Embiid dominates Hornets for 53 points to lead the Sixers to victory: Likes and Dislikes

Sixers hornets; photo by Austin Krell/TPL

The Sixers (13-12) hosted the Charlotte Hornets (7-19) on Sunday. Philadelphia wanted to build on Friday’s win over the Lakers. Charlotte wanted to break a four-game losing streak. Joel Embiid dominated for his second 50-plus game of the season, leading the Sixers in a 131–113 win.

Before we get to the action, allow me to set the scene.

Contextual comments

The Hornets were without the services of LaMelo Ball, who has a sprained left ankle. Gordon Hayward was out with a broken scapula in his left shoulder.

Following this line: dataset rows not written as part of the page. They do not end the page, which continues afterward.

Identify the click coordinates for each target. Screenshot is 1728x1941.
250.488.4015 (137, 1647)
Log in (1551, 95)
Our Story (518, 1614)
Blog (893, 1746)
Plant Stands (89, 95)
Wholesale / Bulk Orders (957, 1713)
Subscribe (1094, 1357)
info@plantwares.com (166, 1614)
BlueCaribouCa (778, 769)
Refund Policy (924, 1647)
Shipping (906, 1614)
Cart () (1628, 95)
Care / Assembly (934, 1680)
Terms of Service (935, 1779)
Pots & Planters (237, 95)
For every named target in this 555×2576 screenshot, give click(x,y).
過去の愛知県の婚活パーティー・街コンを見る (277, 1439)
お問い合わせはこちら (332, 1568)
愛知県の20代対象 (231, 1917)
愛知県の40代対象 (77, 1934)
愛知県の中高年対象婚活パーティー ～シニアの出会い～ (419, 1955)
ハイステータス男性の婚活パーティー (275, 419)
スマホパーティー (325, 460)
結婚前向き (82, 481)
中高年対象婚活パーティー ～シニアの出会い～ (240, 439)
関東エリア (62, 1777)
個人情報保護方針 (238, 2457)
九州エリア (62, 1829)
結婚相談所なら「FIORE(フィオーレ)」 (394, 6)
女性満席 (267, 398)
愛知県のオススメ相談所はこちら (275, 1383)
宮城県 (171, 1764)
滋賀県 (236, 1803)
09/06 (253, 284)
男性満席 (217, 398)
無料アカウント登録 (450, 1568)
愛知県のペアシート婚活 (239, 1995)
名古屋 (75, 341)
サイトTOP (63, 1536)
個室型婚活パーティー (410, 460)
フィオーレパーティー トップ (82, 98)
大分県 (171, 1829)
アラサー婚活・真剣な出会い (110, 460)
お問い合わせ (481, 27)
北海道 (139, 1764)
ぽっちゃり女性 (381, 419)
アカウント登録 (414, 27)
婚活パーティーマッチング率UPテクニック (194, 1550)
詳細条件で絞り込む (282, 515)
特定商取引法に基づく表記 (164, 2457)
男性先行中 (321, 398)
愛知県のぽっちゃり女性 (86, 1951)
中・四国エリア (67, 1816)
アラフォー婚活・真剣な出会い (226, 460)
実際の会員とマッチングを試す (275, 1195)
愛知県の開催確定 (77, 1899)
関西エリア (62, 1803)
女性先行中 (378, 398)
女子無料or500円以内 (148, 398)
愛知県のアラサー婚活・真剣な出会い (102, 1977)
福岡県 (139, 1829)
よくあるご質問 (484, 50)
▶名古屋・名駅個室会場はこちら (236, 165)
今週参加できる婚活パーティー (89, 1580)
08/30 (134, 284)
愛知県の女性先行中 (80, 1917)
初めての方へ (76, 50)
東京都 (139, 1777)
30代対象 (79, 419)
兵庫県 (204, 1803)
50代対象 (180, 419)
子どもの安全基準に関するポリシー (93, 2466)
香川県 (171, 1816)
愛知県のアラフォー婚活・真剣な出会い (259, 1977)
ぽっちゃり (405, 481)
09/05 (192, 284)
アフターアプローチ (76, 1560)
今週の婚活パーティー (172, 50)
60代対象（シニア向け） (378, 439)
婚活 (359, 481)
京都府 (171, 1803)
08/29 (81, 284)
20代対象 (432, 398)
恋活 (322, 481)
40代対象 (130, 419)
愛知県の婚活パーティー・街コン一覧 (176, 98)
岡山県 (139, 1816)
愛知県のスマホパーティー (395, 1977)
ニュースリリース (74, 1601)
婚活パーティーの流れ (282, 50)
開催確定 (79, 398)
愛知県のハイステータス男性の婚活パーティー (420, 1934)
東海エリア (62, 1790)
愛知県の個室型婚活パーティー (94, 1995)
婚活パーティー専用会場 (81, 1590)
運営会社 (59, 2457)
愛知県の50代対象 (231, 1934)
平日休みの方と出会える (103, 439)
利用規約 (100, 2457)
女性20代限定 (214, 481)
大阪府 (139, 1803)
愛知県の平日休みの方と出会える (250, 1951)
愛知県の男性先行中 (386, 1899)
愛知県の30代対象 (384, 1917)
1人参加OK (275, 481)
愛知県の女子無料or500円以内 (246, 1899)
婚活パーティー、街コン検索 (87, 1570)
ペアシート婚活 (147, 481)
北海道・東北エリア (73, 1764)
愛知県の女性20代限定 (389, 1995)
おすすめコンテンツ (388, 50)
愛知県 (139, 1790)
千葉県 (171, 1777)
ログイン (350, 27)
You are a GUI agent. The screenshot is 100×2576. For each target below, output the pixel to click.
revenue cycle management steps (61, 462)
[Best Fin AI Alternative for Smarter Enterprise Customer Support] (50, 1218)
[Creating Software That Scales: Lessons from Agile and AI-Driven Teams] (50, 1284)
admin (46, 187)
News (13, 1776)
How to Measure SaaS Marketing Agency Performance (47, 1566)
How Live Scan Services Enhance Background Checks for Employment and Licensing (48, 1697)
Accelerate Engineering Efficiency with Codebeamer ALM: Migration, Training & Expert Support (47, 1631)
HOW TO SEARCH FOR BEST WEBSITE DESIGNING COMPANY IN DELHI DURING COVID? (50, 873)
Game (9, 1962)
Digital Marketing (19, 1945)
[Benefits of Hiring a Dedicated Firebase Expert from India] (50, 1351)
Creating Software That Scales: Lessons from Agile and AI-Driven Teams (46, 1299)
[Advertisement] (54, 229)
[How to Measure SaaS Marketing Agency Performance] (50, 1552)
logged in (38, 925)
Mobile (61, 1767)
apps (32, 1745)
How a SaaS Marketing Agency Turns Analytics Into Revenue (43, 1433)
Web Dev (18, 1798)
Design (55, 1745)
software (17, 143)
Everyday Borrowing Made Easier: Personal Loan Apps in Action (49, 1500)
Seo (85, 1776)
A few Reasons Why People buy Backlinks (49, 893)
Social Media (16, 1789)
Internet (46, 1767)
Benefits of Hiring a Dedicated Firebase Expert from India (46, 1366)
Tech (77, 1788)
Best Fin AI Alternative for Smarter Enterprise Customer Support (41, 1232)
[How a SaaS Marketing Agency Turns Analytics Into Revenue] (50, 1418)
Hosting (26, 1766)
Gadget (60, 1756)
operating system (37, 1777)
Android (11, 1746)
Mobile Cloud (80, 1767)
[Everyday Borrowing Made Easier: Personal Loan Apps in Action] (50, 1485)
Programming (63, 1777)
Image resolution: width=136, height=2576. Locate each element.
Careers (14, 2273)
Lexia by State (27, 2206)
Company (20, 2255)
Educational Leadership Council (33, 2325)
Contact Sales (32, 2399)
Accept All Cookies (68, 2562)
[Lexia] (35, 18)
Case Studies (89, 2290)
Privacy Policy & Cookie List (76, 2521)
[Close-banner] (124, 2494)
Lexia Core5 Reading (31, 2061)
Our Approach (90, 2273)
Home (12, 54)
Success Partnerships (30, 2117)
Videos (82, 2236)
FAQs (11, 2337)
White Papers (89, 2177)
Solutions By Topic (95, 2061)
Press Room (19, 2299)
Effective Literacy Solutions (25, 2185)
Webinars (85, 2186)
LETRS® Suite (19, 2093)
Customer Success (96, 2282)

Cody Martin missed the game due to surgery on his left knee. Dennis Smith Jr. has a sprained left ankle and was out.

Mark Williams sprained his left ankle and was unavailable.

Steve Clifford started Terry Rozier, Kelly Oubre Jr., PJ Washington, Jalen McDaniels and Mason Plumlee.

The Sixers were without the services of Tyrese Maxey, who is slowly returning from a minor fracture in his left foot.

Daniel House Jr. missed the game with a cut to his left foot.

Saben Lee and Julian Champagnie are on Two-Way G-League assignments with the Delaware Blue Coats and were unavailable.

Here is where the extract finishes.